- **COMPLETE O SEGUINTE**
1 – Transcreva, do texto sobre os confederados em Santa Bárbara do Oeste, o trecho que vai de "Confederados no Brasil" até "a imigração estagnou.".
2 – Reescreva o trecho das linhas que vêm depois do texto sobre os confederados em Santa Bárbara do Oeste, da linha que contém "The width and height of the screenshot is (640, 415)." até a que contém "Looking at the", substituindo "Click" por "Tap" e sem alterar mais nada.

- **TRECHO DO TEXTO**
____

Os Descendentes da Guerra: A Presença dos Protestantes Confederados Norte-Americanos em Santa Bárbara do Oeste

Os Descendentes da Guerra:  A Presença dos Protestantes Confederados Norte-Americanos em Santa Bárbara do Oeste

 Marcelo dos Santos Oliveira

Bacharel em Teologia, Licenciado em História,

Mestre em Ciências Religião

Confederados no Brasil

 

Lauri Emilio Wirth afirma que existe um consenso mínimo quanto a algumas características do protestantismo de imigração na América Latina[1]:

  • É um protestantismo que se formou a partir do fenômeno imigratório na América Latina, fenômeno que condicionou fortemente o seu crescimento, quando a imigração era intensa, ou sua retração, quando a imigração estagnou.
  • O imigrante é portador, não somente de uma tradição religiosa, mas de toda uma bagagem cultural e ideológica distinta daquela da sociedade receptora. Esta bagagem representa um fator de coesão do grupo e lhe confere uma identidade no meio que lhe é estranho e, muitas vezes, adverso.

____

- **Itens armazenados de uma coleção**
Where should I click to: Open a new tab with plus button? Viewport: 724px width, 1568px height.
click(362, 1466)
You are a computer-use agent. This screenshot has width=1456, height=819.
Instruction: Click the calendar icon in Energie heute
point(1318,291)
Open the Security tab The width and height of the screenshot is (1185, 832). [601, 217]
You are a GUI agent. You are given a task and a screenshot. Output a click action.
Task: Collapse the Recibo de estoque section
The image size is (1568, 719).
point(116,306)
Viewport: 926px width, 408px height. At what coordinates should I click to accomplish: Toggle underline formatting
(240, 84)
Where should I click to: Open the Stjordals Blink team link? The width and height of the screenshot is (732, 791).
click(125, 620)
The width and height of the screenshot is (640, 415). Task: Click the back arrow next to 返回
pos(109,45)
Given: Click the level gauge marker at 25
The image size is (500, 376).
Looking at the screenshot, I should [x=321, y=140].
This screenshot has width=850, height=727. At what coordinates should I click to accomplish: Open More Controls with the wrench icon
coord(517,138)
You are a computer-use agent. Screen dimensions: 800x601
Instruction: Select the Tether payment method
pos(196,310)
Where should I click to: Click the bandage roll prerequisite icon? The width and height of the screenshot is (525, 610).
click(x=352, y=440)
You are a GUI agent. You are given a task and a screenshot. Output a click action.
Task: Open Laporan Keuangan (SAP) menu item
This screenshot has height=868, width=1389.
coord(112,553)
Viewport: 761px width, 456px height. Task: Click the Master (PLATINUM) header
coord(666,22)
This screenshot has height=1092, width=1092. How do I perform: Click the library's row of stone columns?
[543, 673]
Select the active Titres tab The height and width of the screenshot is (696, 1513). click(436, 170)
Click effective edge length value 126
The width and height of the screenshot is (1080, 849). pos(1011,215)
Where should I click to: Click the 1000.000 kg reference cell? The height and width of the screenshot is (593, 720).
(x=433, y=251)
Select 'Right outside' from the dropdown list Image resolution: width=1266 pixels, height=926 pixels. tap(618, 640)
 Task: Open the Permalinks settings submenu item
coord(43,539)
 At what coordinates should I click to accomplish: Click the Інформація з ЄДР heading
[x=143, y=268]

____

- **RESPOSTAS POR TAREFA**
1 –
Confederados no Brasil

 

Lauri Emilio Wirth afirma que existe um consenso mínimo quanto a algumas características do protestantismo de imigração na América Latina[1]:

  • É um protestantismo que se formou a partir do fenômeno imigratório na América Latina, fenômeno que condicionou fortemente o seu crescimento, quando a imigração era intensa, ou sua retração, quando a imigração estagnou.

2 –
The width and height of the screenshot is (640, 415). Task: Tap the back arrow next to 返回
pos(109,45)
Given: Tap the level gauge marker at 25
The image size is (500, 376).
Looking at the screenshot, I should [x=321, y=140].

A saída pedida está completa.